◆ Activity: In the material below, find the span from the line with "Task: Open Spot" to the line with "the Aug label" and transcribe only those lines, exactly, ends included, without the pictures.

◆ Supplied information:
——————————

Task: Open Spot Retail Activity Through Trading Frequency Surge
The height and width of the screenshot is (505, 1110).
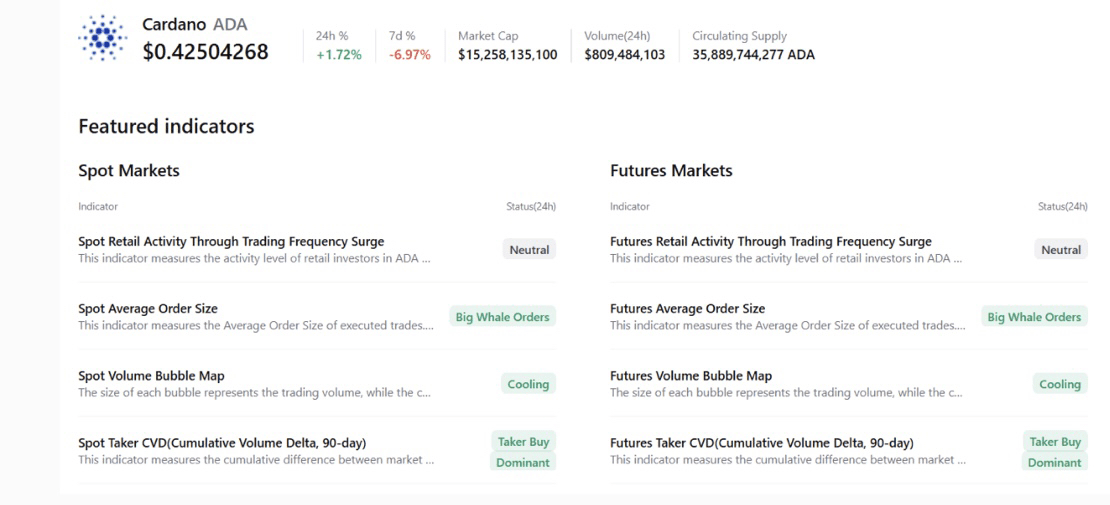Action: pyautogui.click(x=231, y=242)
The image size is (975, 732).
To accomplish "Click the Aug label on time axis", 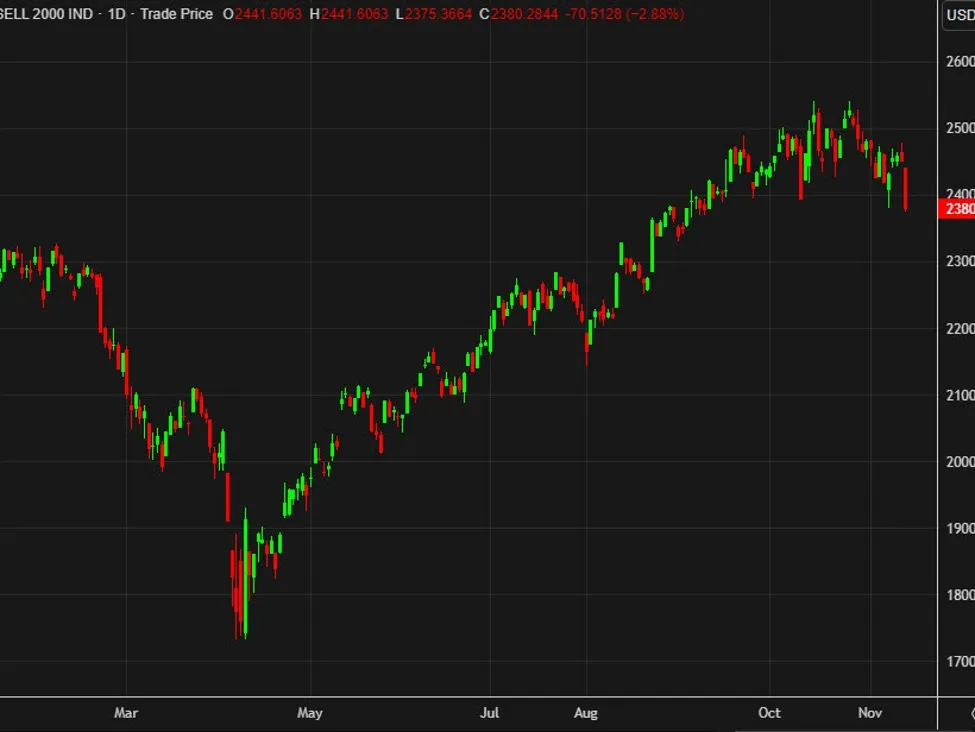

——————————

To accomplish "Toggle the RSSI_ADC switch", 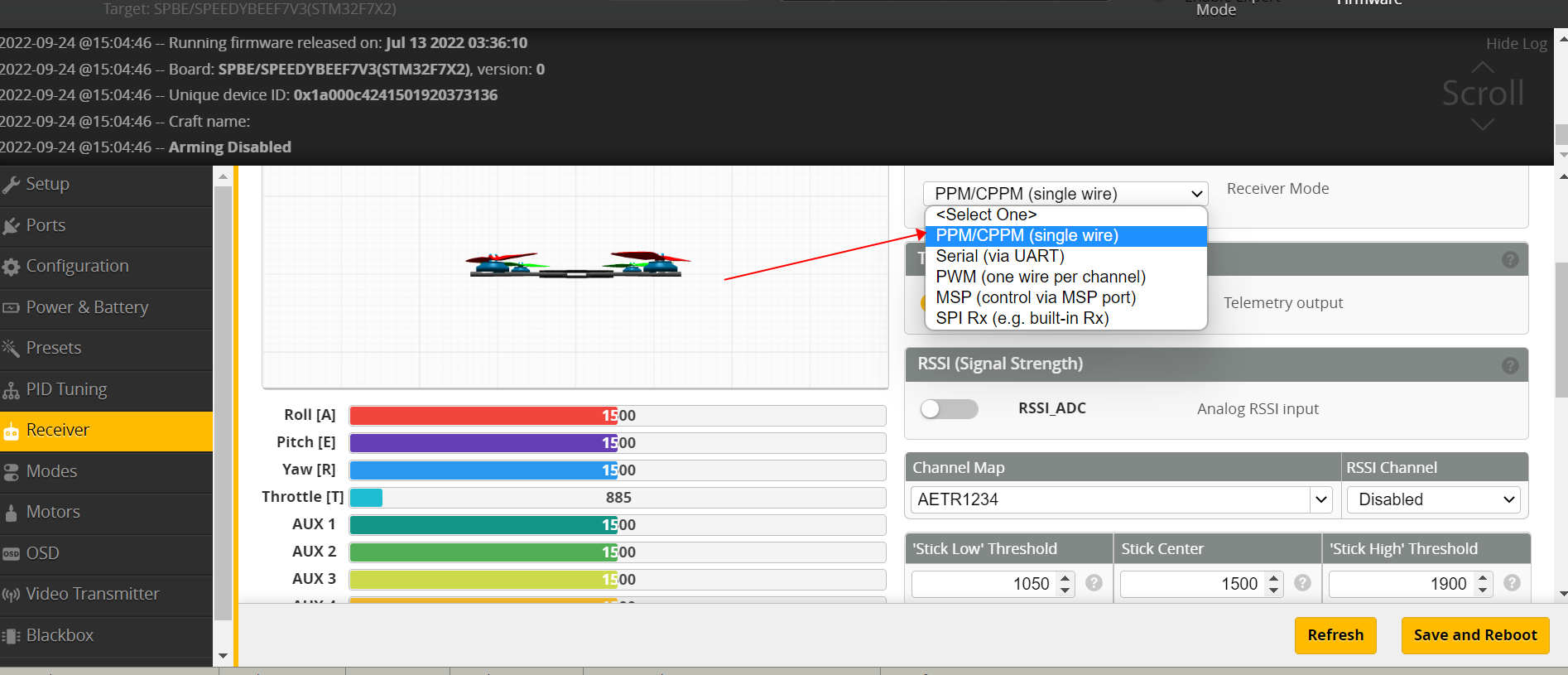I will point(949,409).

——————————

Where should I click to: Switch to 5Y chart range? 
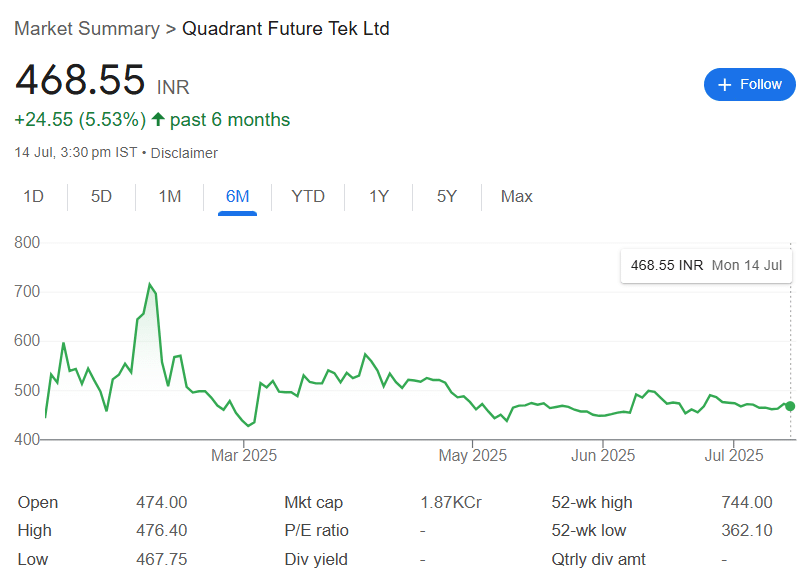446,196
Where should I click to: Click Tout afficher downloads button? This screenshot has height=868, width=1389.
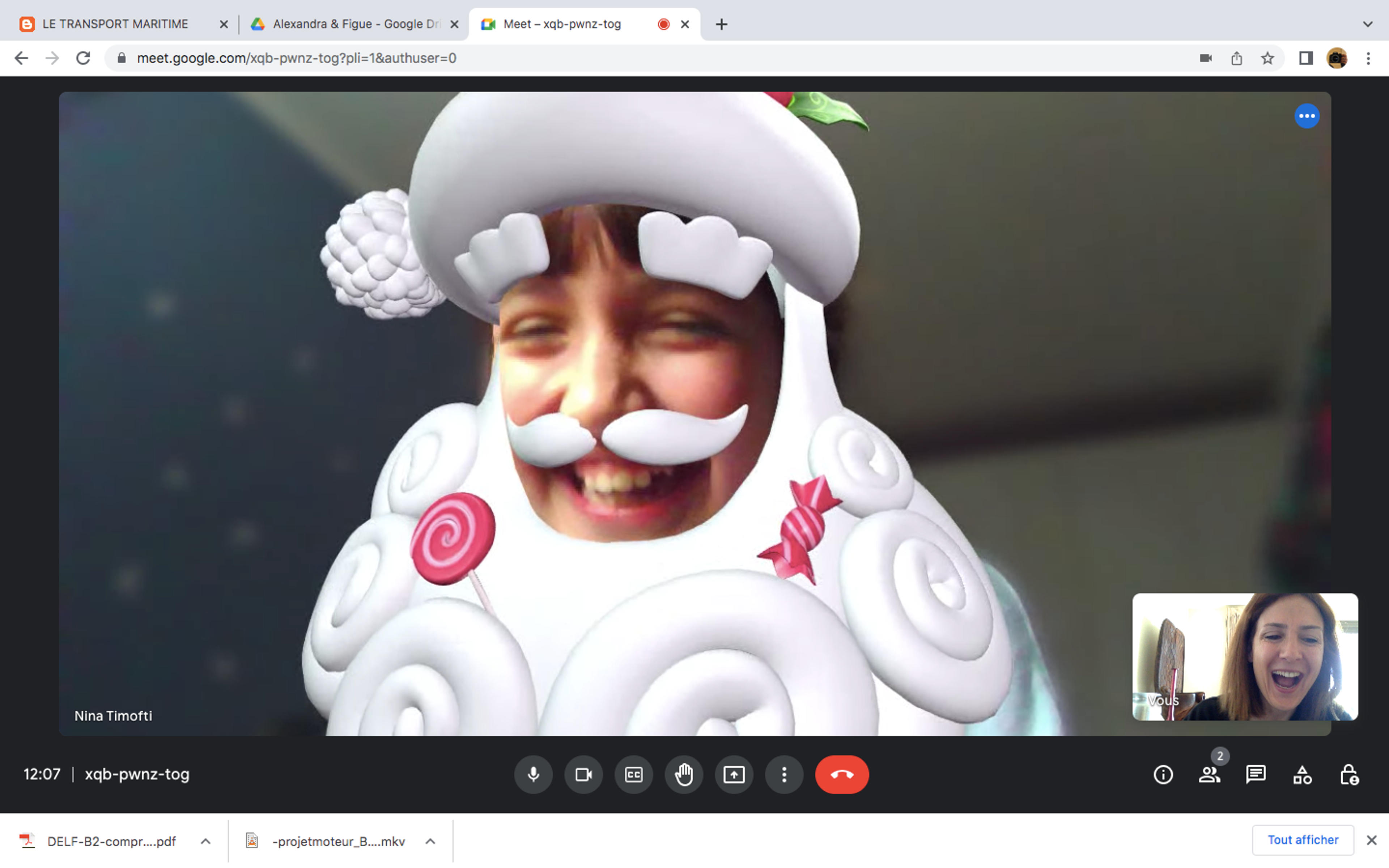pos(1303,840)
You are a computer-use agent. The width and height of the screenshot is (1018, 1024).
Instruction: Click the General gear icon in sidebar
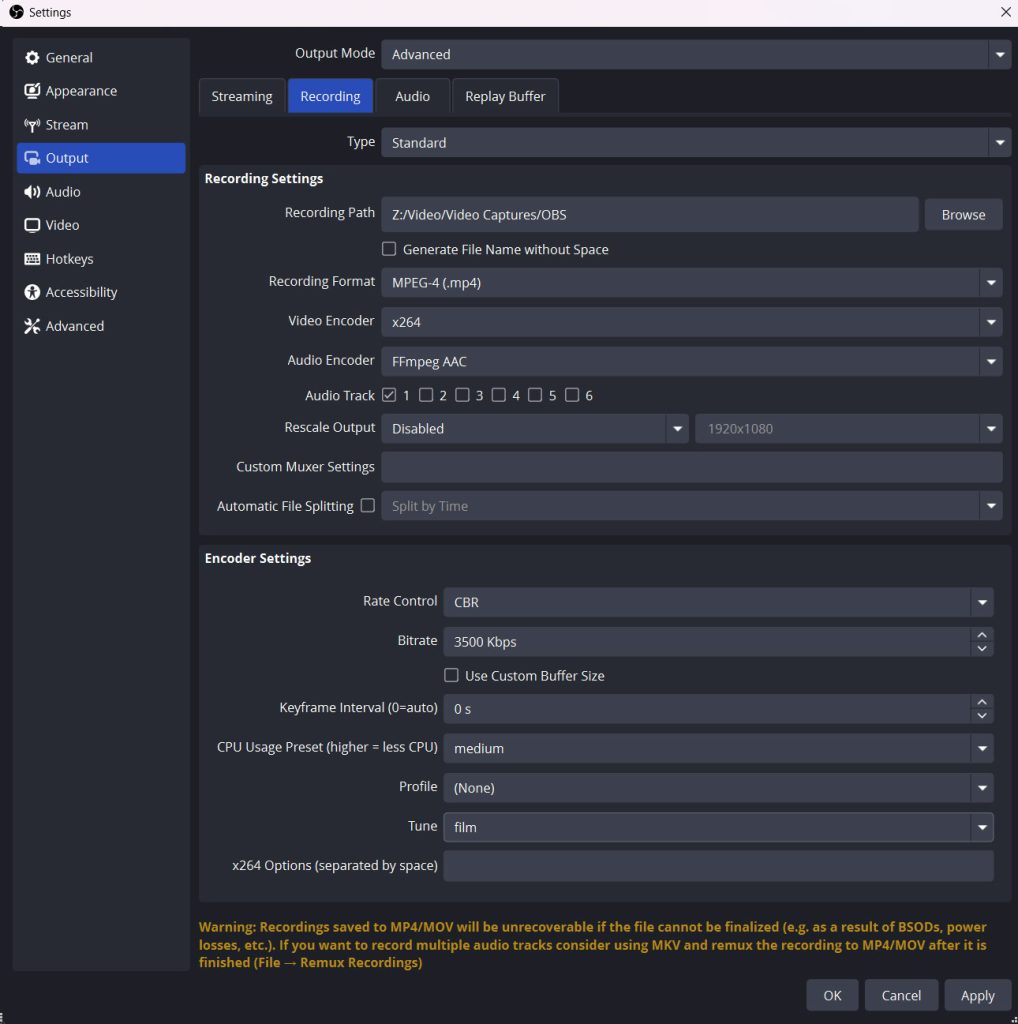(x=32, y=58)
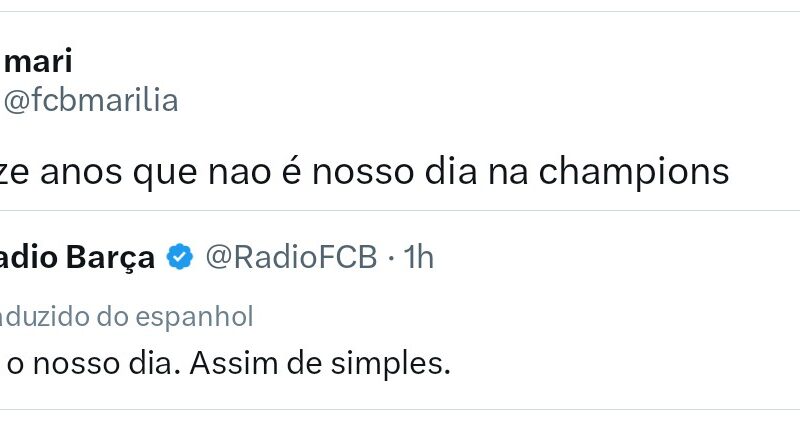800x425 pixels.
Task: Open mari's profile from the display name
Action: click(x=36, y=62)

——————————

◆ Exercise result:
Task: Open Spot Retail Activity Through Trading Frequency Surge
The height and width of the screenshot is (505, 1110).
Action: pyautogui.click(x=231, y=242)
The image size is (975, 732).
To accomplish "Click the Aug label on time axis", 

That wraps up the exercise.